Required action:
Copy out the full listing that comes next, exactly.

The records:
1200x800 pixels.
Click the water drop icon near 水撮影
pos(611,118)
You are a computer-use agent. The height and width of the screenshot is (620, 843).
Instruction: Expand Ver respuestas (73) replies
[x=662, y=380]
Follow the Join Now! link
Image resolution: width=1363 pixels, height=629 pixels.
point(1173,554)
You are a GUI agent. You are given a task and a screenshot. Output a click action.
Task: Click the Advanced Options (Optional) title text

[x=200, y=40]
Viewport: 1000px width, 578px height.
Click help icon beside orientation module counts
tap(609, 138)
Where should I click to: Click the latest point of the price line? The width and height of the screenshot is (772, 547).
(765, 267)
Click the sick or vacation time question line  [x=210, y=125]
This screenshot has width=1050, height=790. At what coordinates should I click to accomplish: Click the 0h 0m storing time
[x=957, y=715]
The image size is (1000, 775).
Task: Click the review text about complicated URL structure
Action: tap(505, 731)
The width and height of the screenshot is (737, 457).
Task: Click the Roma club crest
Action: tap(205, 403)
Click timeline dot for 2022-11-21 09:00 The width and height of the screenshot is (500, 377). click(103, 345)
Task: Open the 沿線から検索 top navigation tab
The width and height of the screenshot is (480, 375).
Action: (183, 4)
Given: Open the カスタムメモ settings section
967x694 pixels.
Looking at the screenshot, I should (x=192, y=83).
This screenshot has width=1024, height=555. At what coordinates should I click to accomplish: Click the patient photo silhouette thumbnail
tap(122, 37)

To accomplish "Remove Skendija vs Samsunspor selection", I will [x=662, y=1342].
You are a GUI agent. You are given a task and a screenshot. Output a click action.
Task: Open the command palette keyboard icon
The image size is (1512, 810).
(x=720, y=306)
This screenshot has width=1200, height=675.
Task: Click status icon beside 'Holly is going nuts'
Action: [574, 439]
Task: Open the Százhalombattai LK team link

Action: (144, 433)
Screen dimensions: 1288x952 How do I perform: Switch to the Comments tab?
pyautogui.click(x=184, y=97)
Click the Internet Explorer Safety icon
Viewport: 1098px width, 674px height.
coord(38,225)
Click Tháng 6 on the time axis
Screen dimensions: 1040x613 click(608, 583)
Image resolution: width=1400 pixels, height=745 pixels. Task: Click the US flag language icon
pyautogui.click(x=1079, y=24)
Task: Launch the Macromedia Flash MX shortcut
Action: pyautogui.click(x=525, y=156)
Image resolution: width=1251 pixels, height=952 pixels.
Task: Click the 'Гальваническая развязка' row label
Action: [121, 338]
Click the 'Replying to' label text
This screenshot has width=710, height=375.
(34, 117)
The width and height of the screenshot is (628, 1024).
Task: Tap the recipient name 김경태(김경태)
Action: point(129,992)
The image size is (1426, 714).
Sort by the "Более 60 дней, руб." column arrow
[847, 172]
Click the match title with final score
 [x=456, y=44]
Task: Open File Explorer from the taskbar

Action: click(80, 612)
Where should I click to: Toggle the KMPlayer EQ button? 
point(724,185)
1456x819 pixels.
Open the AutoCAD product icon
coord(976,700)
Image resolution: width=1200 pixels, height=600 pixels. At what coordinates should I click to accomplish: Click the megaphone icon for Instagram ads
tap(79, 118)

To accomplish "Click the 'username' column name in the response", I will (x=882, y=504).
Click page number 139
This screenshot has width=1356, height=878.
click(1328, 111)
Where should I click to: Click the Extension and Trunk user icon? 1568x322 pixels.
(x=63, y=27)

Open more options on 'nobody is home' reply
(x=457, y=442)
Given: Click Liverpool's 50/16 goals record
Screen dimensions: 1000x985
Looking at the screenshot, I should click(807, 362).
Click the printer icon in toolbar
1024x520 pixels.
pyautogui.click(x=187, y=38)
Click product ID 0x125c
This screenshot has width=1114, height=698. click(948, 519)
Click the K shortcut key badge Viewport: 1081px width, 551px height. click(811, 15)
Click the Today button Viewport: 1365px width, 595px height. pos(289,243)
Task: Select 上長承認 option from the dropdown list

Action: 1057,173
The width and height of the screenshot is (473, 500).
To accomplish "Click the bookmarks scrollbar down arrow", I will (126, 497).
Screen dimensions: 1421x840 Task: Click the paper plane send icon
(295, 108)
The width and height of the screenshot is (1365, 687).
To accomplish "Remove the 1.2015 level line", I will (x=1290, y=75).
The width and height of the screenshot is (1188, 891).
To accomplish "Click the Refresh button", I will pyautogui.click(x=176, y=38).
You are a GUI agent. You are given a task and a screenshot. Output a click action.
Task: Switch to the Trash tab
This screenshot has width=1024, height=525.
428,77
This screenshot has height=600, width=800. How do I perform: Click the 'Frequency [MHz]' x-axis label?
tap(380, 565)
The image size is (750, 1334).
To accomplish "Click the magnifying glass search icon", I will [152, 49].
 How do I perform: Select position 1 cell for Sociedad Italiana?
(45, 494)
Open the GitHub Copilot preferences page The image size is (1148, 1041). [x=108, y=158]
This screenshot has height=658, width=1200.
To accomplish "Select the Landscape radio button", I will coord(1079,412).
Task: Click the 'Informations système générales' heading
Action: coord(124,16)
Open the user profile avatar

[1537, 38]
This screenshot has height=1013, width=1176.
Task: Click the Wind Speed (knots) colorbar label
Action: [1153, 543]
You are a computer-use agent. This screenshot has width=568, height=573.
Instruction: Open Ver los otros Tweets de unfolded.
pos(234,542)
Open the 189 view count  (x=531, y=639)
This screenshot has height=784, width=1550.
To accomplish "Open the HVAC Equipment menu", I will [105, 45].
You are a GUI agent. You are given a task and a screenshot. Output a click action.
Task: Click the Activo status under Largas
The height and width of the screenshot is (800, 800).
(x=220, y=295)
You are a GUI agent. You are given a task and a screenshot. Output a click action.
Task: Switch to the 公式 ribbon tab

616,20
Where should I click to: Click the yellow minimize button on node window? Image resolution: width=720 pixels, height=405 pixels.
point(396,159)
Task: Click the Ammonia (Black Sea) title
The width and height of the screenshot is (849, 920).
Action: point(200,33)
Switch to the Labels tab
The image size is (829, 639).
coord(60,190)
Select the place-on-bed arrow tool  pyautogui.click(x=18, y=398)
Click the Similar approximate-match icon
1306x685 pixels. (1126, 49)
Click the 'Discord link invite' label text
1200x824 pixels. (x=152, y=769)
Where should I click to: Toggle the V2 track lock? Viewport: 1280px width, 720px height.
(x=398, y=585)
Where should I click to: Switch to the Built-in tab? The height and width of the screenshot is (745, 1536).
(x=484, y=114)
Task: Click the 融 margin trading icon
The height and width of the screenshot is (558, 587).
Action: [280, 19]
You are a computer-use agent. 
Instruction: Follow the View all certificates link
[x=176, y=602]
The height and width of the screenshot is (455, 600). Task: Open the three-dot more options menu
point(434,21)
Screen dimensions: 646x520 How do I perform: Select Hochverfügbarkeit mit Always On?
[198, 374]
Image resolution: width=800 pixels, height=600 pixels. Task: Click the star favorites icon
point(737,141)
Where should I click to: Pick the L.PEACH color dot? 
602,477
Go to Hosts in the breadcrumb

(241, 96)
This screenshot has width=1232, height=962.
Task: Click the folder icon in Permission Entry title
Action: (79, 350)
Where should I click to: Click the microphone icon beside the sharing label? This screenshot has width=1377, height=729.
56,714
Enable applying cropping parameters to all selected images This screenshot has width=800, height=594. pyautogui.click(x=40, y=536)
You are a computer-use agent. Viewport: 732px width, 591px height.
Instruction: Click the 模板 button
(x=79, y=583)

Task solution:
1200x800 pixels.
Click the water drop icon near 水撮影
pos(611,118)
You are a computer-use agent. The height and width of the screenshot is (620, 843).
Instruction: Expand Ver respuestas (73) replies
[x=662, y=380]
Follow the Join Now! link
Image resolution: width=1363 pixels, height=629 pixels.
point(1173,554)
You are a GUI agent. You are given a task and a screenshot. Output a click action.
Task: Click the Advanced Options (Optional) title text

[x=200, y=40]
Viewport: 1000px width, 578px height.
Click help icon beside orientation module counts
tap(609, 138)
Where should I click to: Click the latest point of the price line? The width and height of the screenshot is (772, 547).
(765, 267)
Click the sick or vacation time question line  [x=210, y=125]
This screenshot has width=1050, height=790. At what coordinates should I click to accomplish: Click the 0h 0m storing time
[x=957, y=715]
The image size is (1000, 775).
Task: Click the review text about complicated URL structure
Action: tap(505, 731)
The width and height of the screenshot is (737, 457).
Task: Click the Roma club crest
Action: tap(205, 403)
Click timeline dot for 2022-11-21 09:00 The width and height of the screenshot is (500, 377). click(103, 345)
Task: Open the 沿線から検索 top navigation tab
The width and height of the screenshot is (480, 375).
Action: (183, 4)
Given: Open the カスタムメモ settings section
967x694 pixels.
Looking at the screenshot, I should (x=192, y=83).
This screenshot has width=1024, height=555. At what coordinates should I click to accomplish: Click the patient photo silhouette thumbnail
tap(122, 37)

To accomplish "Remove Skendija vs Samsunspor selection", I will [x=662, y=1342].
You are a GUI agent. You are given a task and a screenshot. Output a click action.
Task: Open the command palette keyboard icon
The image size is (1512, 810).
(x=720, y=306)
This screenshot has width=1200, height=675.
Task: Click status icon beside 'Holly is going nuts'
Action: [574, 439]
Task: Open the Százhalombattai LK team link

Action: (144, 433)
Screen dimensions: 1288x952 How do I perform: Switch to the Comments tab?
pyautogui.click(x=184, y=97)
Click the Internet Explorer Safety icon
Viewport: 1098px width, 674px height.
coord(38,225)
Click Tháng 6 on the time axis
Screen dimensions: 1040x613 click(608, 583)
Image resolution: width=1400 pixels, height=745 pixels. Task: Click the US flag language icon
pyautogui.click(x=1079, y=24)
Task: Launch the Macromedia Flash MX shortcut
Action: pyautogui.click(x=525, y=156)
Image resolution: width=1251 pixels, height=952 pixels.
Task: Click the 'Гальваническая развязка' row label
Action: [121, 338]
Click the 'Replying to' label text
This screenshot has width=710, height=375.
(34, 117)
The width and height of the screenshot is (628, 1024).
Task: Tap the recipient name 김경태(김경태)
Action: point(129,992)
The image size is (1426, 714).
Sort by the "Более 60 дней, руб." column arrow
[847, 172]
Click the match title with final score
 [x=456, y=44]
Task: Open File Explorer from the taskbar

Action: click(80, 612)
Where should I click to: Toggle the KMPlayer EQ button? 
point(724,185)
1456x819 pixels.
Open the AutoCAD product icon
coord(976,700)
Image resolution: width=1200 pixels, height=600 pixels. At what coordinates should I click to accomplish: Click the megaphone icon for Instagram ads
tap(79, 118)

To accomplish "Click the 'username' column name in the response", I will (x=882, y=504).
Click page number 139
This screenshot has width=1356, height=878.
click(1328, 111)
Where should I click to: Click the Extension and Trunk user icon? 1568x322 pixels.
(x=63, y=27)

Open more options on 'nobody is home' reply
(x=457, y=442)
Given: Click Liverpool's 50/16 goals record
Screen dimensions: 1000x985
Looking at the screenshot, I should click(807, 362).
Click the printer icon in toolbar
1024x520 pixels.
pyautogui.click(x=187, y=38)
Click product ID 0x125c
This screenshot has width=1114, height=698. click(948, 519)
Click the K shortcut key badge Viewport: 1081px width, 551px height. click(811, 15)
Click the Today button Viewport: 1365px width, 595px height. pos(289,243)
Task: Select 上長承認 option from the dropdown list

Action: 1057,173
The width and height of the screenshot is (473, 500).
To accomplish "Click the bookmarks scrollbar down arrow", I will (126, 497).
Screen dimensions: 1421x840 Task: Click the paper plane send icon
(295, 108)
The width and height of the screenshot is (1365, 687).
To accomplish "Remove the 1.2015 level line", I will (x=1290, y=75).
The width and height of the screenshot is (1188, 891).
To accomplish "Click the Refresh button", I will pyautogui.click(x=176, y=38).
You are a GUI agent. You are given a task and a screenshot. Output a click action.
Task: Switch to the Trash tab
This screenshot has width=1024, height=525.
428,77
This screenshot has height=600, width=800. How do I perform: Click the 'Frequency [MHz]' x-axis label?
tap(380, 565)
The image size is (750, 1334).
To accomplish "Click the magnifying glass search icon", I will [152, 49].
 How do I perform: Select position 1 cell for Sociedad Italiana?
(45, 494)
Open the GitHub Copilot preferences page The image size is (1148, 1041). [x=108, y=158]
This screenshot has height=658, width=1200.
To accomplish "Select the Landscape radio button", I will coord(1079,412).
Task: Click the 'Informations système générales' heading
Action: coord(124,16)
Open the user profile avatar

[1537, 38]
This screenshot has height=1013, width=1176.
Task: Click the Wind Speed (knots) colorbar label
Action: [1153, 543]
You are a computer-use agent. This screenshot has width=568, height=573.
Instruction: Open Ver los otros Tweets de unfolded.
pos(234,542)
Open the 189 view count  (x=531, y=639)
This screenshot has height=784, width=1550.
To accomplish "Open the HVAC Equipment menu", I will [105, 45].
You are a GUI agent. You are given a task and a screenshot. Output a click action.
Task: Click the Activo status under Largas
The height and width of the screenshot is (800, 800).
(x=220, y=295)
You are a GUI agent. You are given a task and a screenshot. Output a click action.
Task: Switch to the 公式 ribbon tab

616,20
Where should I click to: Click the yellow minimize button on node window? Image resolution: width=720 pixels, height=405 pixels.
point(396,159)
Task: Click the Ammonia (Black Sea) title
The width and height of the screenshot is (849, 920).
Action: point(200,33)
Switch to the Labels tab
The image size is (829, 639).
coord(60,190)
Select the place-on-bed arrow tool  pyautogui.click(x=18, y=398)
Click the Similar approximate-match icon
1306x685 pixels. (1126, 49)
Click the 'Discord link invite' label text
1200x824 pixels. (x=152, y=769)
Where should I click to: Toggle the V2 track lock? Viewport: 1280px width, 720px height.
(x=398, y=585)
Where should I click to: Switch to the Built-in tab? The height and width of the screenshot is (745, 1536).
(x=484, y=114)
Task: Click the 融 margin trading icon
The height and width of the screenshot is (558, 587).
Action: [280, 19]
You are a computer-use agent. 
Instruction: Follow the View all certificates link
[x=176, y=602]
The height and width of the screenshot is (455, 600). Task: Open the three-dot more options menu
point(434,21)
Screen dimensions: 646x520 How do I perform: Select Hochverfügbarkeit mit Always On?
[198, 374]
Image resolution: width=800 pixels, height=600 pixels. Task: Click the star favorites icon
point(737,141)
Where should I click to: Pick the L.PEACH color dot? 
602,477
Go to Hosts in the breadcrumb

(241, 96)
This screenshot has width=1232, height=962.
Task: Click the folder icon in Permission Entry title
Action: (79, 350)
Where should I click to: Click the microphone icon beside the sharing label? This screenshot has width=1377, height=729.
56,714
Enable applying cropping parameters to all selected images This screenshot has width=800, height=594. pyautogui.click(x=40, y=536)
You are a computer-use agent. Viewport: 732px width, 591px height.
Instruction: Click the 模板 button
(x=79, y=583)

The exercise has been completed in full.